Time-Varying Disturbance Observer Based Improved Sliding Mode Single-Loop Control of PMSM Drives With a Hybrid Reaching Law

• Published in: IEEE transactions on energy conversion Vol. 38; no. 4; pp. 2539 - 2549
• Main Authors: Zhang, Zhixin, Liu, Xudong, Yu, Jinpeng, Yu, Haisheng
• Format: Journal Article
• Language: English
• Published: New York IEEE 01.12.2023; The Institute of Electrical and Electronics Engineers, Inc. (IEEE)

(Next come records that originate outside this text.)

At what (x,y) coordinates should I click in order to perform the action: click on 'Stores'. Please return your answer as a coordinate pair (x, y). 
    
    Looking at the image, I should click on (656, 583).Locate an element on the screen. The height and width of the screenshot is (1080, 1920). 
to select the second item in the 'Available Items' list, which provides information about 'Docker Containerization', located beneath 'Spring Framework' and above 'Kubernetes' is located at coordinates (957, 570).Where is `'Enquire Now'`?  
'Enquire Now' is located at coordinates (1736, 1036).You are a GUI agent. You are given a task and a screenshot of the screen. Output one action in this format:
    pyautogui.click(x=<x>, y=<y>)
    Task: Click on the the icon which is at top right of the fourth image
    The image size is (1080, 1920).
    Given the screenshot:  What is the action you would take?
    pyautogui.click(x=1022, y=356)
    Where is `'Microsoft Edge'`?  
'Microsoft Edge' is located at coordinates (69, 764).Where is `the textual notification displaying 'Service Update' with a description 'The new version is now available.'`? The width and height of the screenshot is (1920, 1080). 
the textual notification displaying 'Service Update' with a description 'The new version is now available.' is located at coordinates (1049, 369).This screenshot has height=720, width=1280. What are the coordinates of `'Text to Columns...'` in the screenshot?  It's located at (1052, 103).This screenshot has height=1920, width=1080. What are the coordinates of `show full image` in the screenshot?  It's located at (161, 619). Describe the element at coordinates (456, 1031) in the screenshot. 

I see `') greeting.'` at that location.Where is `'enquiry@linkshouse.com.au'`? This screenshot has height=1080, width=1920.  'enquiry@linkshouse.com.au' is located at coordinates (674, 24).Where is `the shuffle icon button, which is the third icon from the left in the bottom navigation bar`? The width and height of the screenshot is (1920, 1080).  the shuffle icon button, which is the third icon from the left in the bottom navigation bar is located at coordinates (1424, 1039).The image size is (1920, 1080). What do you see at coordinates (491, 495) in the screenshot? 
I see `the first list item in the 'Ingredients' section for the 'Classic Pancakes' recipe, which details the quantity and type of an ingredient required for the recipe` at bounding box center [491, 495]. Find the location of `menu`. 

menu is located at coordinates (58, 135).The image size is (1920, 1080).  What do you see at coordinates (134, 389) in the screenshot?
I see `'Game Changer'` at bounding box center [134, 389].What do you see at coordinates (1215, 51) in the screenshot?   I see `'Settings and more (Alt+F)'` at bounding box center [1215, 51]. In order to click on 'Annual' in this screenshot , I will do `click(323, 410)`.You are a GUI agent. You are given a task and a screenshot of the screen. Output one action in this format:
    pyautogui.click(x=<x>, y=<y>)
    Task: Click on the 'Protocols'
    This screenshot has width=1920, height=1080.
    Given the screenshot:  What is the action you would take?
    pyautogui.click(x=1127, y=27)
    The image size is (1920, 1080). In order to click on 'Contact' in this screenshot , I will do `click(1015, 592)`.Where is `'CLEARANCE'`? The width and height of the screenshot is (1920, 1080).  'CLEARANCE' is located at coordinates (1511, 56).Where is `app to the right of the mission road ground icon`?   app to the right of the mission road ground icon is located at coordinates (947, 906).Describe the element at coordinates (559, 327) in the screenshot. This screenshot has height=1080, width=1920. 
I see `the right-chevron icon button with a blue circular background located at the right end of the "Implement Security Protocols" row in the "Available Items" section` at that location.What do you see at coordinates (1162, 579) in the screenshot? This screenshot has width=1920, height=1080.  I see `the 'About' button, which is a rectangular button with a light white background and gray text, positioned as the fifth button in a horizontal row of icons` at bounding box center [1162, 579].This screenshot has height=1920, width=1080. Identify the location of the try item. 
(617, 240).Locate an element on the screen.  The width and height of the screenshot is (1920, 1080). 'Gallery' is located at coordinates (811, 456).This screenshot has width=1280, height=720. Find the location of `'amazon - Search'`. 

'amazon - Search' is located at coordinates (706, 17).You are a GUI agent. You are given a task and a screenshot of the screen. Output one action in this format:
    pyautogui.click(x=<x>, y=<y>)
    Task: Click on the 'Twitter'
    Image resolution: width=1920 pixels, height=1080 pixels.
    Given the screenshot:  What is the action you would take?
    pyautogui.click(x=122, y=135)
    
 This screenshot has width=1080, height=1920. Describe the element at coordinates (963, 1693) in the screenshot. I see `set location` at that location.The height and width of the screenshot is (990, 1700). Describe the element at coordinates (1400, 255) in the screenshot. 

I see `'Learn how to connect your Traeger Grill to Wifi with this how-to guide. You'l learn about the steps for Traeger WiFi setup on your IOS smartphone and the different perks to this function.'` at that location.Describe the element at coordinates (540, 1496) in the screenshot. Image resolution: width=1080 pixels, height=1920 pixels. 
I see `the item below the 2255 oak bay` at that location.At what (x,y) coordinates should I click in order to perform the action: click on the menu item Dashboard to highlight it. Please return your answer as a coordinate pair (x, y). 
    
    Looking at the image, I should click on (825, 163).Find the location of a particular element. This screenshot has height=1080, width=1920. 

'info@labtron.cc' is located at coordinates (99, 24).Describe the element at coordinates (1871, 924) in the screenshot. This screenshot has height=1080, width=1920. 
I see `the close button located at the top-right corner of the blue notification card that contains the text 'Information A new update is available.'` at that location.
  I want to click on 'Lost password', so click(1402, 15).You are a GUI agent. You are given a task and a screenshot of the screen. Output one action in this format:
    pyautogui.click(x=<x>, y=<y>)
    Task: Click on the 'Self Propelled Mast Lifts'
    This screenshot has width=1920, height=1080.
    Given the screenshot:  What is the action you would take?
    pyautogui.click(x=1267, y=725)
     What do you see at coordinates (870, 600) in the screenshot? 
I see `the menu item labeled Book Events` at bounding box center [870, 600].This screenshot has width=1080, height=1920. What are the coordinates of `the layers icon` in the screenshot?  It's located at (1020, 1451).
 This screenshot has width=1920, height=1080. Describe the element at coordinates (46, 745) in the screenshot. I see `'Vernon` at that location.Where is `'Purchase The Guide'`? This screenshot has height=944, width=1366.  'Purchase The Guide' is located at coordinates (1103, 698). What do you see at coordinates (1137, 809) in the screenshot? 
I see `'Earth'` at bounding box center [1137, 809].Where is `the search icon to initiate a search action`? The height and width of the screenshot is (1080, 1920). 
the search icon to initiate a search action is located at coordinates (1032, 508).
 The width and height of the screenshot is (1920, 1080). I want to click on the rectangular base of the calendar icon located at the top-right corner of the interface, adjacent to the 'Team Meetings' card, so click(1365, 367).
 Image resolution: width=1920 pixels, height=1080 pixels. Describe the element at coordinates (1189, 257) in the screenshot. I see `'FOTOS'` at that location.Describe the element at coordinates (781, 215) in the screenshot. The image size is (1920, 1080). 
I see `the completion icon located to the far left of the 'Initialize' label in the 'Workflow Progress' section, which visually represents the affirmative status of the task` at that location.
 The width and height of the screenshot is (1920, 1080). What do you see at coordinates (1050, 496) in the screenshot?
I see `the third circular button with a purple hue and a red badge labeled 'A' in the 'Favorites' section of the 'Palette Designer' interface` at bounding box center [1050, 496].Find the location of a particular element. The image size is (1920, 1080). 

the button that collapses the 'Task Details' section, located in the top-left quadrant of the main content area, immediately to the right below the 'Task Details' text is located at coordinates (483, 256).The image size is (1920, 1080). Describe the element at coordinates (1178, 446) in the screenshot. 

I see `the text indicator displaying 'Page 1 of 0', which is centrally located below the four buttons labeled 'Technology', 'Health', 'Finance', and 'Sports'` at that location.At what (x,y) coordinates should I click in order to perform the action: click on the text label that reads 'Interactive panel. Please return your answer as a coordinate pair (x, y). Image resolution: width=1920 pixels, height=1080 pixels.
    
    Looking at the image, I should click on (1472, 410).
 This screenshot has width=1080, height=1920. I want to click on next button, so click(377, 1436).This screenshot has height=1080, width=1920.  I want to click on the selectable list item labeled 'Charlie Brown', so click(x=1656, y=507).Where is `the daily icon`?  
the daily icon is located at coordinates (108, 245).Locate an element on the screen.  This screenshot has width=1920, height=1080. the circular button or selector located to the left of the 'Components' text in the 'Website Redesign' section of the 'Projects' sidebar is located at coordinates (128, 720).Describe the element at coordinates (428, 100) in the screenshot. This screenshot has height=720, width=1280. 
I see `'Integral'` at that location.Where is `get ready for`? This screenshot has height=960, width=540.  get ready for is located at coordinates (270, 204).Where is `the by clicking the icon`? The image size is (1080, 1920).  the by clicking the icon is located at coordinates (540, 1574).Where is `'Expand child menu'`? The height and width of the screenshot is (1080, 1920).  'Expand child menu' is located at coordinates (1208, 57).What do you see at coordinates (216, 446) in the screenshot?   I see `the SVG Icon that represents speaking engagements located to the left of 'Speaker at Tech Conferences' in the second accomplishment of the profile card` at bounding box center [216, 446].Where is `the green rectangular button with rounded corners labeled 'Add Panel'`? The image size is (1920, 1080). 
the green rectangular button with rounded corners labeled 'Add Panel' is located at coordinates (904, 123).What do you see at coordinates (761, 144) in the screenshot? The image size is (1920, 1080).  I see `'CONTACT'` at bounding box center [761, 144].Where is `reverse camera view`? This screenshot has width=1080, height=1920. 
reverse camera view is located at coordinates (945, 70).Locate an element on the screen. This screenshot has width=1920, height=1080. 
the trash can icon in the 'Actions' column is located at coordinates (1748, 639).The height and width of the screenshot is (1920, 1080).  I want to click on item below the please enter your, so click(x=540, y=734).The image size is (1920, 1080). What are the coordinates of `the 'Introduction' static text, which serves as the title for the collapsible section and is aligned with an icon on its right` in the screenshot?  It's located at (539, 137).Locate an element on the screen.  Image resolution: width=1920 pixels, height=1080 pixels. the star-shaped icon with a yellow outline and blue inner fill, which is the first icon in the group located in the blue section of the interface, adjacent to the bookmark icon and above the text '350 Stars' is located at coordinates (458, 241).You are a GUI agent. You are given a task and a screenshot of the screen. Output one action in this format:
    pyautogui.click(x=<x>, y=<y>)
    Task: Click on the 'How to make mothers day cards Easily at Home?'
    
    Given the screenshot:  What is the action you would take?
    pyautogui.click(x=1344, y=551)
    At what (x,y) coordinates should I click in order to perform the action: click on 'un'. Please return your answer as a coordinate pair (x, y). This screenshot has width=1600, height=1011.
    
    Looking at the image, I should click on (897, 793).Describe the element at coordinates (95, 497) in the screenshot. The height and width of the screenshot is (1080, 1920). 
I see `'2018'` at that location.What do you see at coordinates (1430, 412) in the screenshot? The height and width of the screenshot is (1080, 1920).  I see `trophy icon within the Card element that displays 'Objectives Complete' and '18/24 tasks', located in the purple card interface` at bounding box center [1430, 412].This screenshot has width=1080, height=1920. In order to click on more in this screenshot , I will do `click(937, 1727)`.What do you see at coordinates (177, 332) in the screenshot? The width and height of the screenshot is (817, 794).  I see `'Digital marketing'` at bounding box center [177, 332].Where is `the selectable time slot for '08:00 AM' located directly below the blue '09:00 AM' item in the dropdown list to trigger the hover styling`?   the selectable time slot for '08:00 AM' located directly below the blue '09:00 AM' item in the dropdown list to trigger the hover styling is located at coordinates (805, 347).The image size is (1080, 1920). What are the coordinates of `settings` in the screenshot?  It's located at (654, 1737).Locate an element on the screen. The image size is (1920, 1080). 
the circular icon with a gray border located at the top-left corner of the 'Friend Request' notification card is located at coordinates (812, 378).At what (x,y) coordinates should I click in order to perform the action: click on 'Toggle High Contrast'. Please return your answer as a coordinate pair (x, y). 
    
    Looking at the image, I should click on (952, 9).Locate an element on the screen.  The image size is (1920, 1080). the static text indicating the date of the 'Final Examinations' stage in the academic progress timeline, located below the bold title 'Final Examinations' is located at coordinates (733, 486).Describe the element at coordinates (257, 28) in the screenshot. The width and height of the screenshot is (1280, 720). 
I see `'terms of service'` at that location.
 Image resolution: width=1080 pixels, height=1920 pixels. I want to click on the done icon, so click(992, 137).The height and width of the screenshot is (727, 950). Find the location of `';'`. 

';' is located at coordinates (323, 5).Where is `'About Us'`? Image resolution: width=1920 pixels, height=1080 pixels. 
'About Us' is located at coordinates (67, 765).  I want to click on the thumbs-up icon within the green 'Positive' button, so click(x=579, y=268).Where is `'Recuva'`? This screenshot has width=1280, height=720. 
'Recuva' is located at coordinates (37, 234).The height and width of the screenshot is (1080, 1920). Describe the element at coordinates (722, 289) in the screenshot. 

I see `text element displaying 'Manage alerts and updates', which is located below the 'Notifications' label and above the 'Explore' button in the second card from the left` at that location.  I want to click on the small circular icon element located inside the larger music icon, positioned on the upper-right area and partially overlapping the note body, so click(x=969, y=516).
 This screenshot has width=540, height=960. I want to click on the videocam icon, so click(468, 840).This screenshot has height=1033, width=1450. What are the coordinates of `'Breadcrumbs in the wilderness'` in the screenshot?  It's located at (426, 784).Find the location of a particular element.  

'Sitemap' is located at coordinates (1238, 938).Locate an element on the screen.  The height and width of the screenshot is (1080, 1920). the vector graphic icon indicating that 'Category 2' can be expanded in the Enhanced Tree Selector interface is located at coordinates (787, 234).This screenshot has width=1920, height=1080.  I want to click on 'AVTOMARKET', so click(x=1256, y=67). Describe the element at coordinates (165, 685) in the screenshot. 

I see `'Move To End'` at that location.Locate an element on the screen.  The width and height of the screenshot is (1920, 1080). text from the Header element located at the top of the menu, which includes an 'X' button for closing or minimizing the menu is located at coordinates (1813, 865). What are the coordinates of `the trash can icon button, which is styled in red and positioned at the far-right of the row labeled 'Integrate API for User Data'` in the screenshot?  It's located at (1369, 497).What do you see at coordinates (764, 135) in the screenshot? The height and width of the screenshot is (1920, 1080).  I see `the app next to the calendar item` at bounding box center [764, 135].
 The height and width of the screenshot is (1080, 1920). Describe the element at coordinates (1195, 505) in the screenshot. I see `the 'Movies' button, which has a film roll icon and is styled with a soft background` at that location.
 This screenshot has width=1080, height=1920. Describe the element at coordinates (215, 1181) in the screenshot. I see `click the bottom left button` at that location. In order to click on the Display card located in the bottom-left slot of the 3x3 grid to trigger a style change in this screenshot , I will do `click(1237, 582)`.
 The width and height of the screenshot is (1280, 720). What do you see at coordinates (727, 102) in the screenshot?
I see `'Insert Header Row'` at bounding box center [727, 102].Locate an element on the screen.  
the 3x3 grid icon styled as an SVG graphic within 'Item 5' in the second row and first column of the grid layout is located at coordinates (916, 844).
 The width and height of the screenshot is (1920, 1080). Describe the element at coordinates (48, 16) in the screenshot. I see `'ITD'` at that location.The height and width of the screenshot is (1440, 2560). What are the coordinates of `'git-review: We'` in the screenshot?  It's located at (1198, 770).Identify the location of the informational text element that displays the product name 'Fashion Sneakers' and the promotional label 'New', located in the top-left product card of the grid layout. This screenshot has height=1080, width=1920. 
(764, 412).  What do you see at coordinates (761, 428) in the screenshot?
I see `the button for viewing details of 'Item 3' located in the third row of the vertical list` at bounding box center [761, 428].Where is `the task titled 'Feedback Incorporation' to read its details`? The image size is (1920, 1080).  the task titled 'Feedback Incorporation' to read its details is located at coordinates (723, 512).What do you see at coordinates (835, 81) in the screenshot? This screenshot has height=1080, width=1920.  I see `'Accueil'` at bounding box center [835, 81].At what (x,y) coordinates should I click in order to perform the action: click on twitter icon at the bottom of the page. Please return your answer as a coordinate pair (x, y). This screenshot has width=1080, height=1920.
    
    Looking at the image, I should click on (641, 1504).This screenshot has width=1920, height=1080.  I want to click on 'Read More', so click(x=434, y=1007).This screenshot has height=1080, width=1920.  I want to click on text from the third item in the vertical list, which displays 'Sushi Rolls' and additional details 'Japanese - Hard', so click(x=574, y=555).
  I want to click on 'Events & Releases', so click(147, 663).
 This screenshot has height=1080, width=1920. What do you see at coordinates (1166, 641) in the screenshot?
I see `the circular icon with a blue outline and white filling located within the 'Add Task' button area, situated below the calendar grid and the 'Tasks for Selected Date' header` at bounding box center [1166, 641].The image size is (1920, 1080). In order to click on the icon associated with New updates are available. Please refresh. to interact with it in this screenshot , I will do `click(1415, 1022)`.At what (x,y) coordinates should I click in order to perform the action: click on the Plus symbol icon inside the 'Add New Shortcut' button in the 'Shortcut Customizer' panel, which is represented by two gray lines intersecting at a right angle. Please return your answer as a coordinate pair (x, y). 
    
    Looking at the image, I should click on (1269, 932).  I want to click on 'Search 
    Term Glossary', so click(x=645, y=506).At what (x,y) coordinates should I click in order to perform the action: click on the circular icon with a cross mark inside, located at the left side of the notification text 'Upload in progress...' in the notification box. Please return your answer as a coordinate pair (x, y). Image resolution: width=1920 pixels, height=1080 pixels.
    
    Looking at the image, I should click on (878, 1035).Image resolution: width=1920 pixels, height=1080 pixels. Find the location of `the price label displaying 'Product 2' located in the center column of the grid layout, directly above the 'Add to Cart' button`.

• Subjects: Controllers; Convergence; Disturbance observers; Hybrid reaching law (HRL); Permanent magnet motors; Permanent magnet synchronous motor (PMSM); Permanent magnets; Robust control; Single-loop control; Sliding mode control; Sliding mode control (SMC); Speed control; Stability analysis; Synchronous motors; Time-varying nonlinear disturbance observer (TVNDO); Trajectory; Transient performance; Transient response; Velocity control
• ISSN: 0885-8969; 1558-0059
• DOI: 10.1109/TEC.2023.3277628

To simplify the control structure, improve transient performance and disturbance rejection ability of the permanent magnet synchronous motor (PMSM), a hybrid reaching law (HRL) based sliding mode control (SMC) and a time-varying nonlinear disturbance observer is proposed for the speed-current single-loop control. Firstly, a HRL including variable terminal term and variable exponential term based sliding mode control is proposed. The chattering is analyzed, and the results indicate that the convergence time is effectively accelerated and the chattering is reduced. Then, a non-singular terminal sliding mode speed controller with single-loop structure is designed. The present scheme has better transient response and higher tracking performance. Furthermore, to strength the anti-disturbance ability and eliminate the estimated peak at the initial time, a time-varying nonlinear disturbance observer (TVNDO) is proposed to estimate both matched and mismatched disturbances, respectively, and they are carried out to provide disturbances compensation for the proposed controller. Subsequently, the convergence time is calculated, and the stability of the control system is analyzed and proved by the Lyapunov theory. Comparative experiments indicate that HRL+TVNDO has better speed control performance, such as smaller overshoot, faster transient response, higher control accuracy and stronger robustness under different operating conditions.